# [Task statement]
Please return the whole listing exactly.
____________
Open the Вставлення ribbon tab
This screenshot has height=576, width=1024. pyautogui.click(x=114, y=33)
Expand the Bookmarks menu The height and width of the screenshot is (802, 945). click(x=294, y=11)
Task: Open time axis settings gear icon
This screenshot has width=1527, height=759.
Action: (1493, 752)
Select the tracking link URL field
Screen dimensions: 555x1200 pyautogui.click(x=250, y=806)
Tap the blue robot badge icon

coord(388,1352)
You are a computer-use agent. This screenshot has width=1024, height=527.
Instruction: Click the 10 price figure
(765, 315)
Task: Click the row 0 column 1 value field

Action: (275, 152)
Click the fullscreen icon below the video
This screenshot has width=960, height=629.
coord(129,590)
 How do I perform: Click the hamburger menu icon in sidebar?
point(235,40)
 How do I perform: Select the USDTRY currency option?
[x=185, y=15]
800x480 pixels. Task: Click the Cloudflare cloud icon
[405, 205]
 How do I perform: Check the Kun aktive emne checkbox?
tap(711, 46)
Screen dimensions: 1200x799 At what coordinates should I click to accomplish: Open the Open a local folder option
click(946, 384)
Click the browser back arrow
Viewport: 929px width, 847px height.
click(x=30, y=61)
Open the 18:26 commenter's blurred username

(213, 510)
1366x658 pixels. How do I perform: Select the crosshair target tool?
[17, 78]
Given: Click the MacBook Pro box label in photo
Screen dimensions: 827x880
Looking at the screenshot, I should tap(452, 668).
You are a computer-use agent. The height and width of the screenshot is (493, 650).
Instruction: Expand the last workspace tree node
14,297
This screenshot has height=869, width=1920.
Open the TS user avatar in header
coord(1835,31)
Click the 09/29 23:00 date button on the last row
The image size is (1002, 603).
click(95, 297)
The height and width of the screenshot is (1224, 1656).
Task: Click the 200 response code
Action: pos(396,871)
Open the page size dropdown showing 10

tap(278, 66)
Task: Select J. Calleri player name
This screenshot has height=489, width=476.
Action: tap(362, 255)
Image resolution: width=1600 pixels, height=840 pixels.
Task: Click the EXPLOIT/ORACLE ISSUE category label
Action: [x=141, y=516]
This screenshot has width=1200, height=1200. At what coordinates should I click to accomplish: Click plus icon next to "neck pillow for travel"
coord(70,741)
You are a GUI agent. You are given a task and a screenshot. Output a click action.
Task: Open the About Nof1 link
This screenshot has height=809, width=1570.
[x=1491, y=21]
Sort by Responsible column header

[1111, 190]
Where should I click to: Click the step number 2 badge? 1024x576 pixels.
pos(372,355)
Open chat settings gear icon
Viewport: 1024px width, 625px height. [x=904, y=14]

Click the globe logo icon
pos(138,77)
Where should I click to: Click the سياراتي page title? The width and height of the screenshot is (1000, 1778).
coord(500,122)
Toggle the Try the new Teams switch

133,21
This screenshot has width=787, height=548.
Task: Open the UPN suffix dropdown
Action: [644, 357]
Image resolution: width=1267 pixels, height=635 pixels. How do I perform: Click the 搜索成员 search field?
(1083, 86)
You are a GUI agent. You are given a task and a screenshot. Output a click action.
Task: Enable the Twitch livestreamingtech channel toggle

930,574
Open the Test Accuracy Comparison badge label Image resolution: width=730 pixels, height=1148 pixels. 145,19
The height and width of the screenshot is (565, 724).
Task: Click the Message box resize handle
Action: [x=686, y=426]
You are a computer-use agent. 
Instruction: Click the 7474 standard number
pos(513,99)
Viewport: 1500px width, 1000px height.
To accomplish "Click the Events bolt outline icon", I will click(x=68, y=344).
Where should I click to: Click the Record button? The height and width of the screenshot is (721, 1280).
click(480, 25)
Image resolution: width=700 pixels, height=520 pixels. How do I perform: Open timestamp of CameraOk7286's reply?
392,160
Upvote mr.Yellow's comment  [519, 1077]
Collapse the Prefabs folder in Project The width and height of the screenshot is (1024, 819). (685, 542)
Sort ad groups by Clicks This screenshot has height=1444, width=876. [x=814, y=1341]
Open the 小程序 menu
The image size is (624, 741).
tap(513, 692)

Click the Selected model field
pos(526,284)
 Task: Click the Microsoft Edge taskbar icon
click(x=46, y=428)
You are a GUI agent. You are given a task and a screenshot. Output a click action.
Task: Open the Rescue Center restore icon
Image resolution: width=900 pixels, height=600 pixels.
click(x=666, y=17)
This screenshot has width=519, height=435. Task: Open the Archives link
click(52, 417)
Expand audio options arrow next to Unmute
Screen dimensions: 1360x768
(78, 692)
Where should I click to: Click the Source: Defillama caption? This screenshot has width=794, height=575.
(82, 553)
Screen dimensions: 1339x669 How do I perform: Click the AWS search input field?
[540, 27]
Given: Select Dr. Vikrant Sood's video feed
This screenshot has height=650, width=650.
____________
# [Exercise result]
Open the Вставлення ribbon tab
This screenshot has height=576, width=1024. pyautogui.click(x=114, y=33)
Expand the Bookmarks menu The height and width of the screenshot is (802, 945). click(x=294, y=11)
Task: Open time axis settings gear icon
This screenshot has width=1527, height=759.
Action: (1493, 752)
Select the tracking link URL field
Screen dimensions: 555x1200 pyautogui.click(x=250, y=806)
Tap the blue robot badge icon

coord(388,1352)
You are a computer-use agent. This screenshot has width=1024, height=527.
Instruction: Click the 10 price figure
(765, 315)
Task: Click the row 0 column 1 value field

Action: (275, 152)
Click the fullscreen icon below the video
This screenshot has width=960, height=629.
coord(129,590)
 How do I perform: Click the hamburger menu icon in sidebar?
point(235,40)
 How do I perform: Select the USDTRY currency option?
[x=185, y=15]
800x480 pixels. Task: Click the Cloudflare cloud icon
[405, 205]
 How do I perform: Check the Kun aktive emne checkbox?
tap(711, 46)
Screen dimensions: 1200x799 At what coordinates should I click to accomplish: Open the Open a local folder option
click(946, 384)
Click the browser back arrow
Viewport: 929px width, 847px height.
click(x=30, y=61)
Open the 18:26 commenter's blurred username

(213, 510)
1366x658 pixels. How do I perform: Select the crosshair target tool?
[17, 78]
Given: Click the MacBook Pro box label in photo
Screen dimensions: 827x880
Looking at the screenshot, I should tap(452, 668).
You are a computer-use agent. The height and width of the screenshot is (493, 650).
Instruction: Expand the last workspace tree node
14,297
This screenshot has height=869, width=1920.
Open the TS user avatar in header
coord(1835,31)
Click the 09/29 23:00 date button on the last row
The image size is (1002, 603).
click(95, 297)
The height and width of the screenshot is (1224, 1656).
Task: Click the 200 response code
Action: pos(396,871)
Open the page size dropdown showing 10

tap(278, 66)
Task: Select J. Calleri player name
This screenshot has height=489, width=476.
Action: tap(362, 255)
Image resolution: width=1600 pixels, height=840 pixels.
Task: Click the EXPLOIT/ORACLE ISSUE category label
Action: [x=141, y=516]
This screenshot has width=1200, height=1200. At what coordinates should I click to accomplish: Click plus icon next to "neck pillow for travel"
coord(70,741)
You are a GUI agent. You are given a task and a screenshot. Output a click action.
Task: Open the About Nof1 link
This screenshot has height=809, width=1570.
[x=1491, y=21]
Sort by Responsible column header

[1111, 190]
Where should I click to: Click the step number 2 badge? 1024x576 pixels.
pos(372,355)
Open chat settings gear icon
Viewport: 1024px width, 625px height. [x=904, y=14]

Click the globe logo icon
pos(138,77)
Where should I click to: Click the سياراتي page title? The width and height of the screenshot is (1000, 1778).
coord(500,122)
Toggle the Try the new Teams switch

133,21
This screenshot has width=787, height=548.
Task: Open the UPN suffix dropdown
Action: [644, 357]
Image resolution: width=1267 pixels, height=635 pixels. How do I perform: Click the 搜索成员 search field?
(1083, 86)
You are a GUI agent. You are given a task and a screenshot. Output a click action.
Task: Enable the Twitch livestreamingtech channel toggle

930,574
Open the Test Accuracy Comparison badge label Image resolution: width=730 pixels, height=1148 pixels. 145,19
The height and width of the screenshot is (565, 724).
Task: Click the Message box resize handle
Action: [x=686, y=426]
You are a computer-use agent. 
Instruction: Click the 7474 standard number
pos(513,99)
Viewport: 1500px width, 1000px height.
To accomplish "Click the Events bolt outline icon", I will click(x=68, y=344).
Where should I click to: Click the Record button? The height and width of the screenshot is (721, 1280).
click(480, 25)
Image resolution: width=700 pixels, height=520 pixels. How do I perform: Open timestamp of CameraOk7286's reply?
392,160
Upvote mr.Yellow's comment  [519, 1077]
Collapse the Prefabs folder in Project The width and height of the screenshot is (1024, 819). (685, 542)
Sort ad groups by Clicks This screenshot has height=1444, width=876. [x=814, y=1341]
Open the 小程序 menu
The image size is (624, 741).
tap(513, 692)

Click the Selected model field
pos(526,284)
 Task: Click the Microsoft Edge taskbar icon
click(x=46, y=428)
You are a GUI agent. You are given a task and a screenshot. Output a click action.
Task: Open the Rescue Center restore icon
Image resolution: width=900 pixels, height=600 pixels.
click(x=666, y=17)
This screenshot has width=519, height=435. Task: Open the Archives link
click(52, 417)
Expand audio options arrow next to Unmute
Screen dimensions: 1360x768
(78, 692)
Where should I click to: Click the Source: Defillama caption? This screenshot has width=794, height=575.
(82, 553)
Screen dimensions: 1339x669 How do I perform: Click the AWS search input field?
[540, 27]
Given: Select Dr. Vikrant Sood's video feed
This screenshot has height=650, width=650.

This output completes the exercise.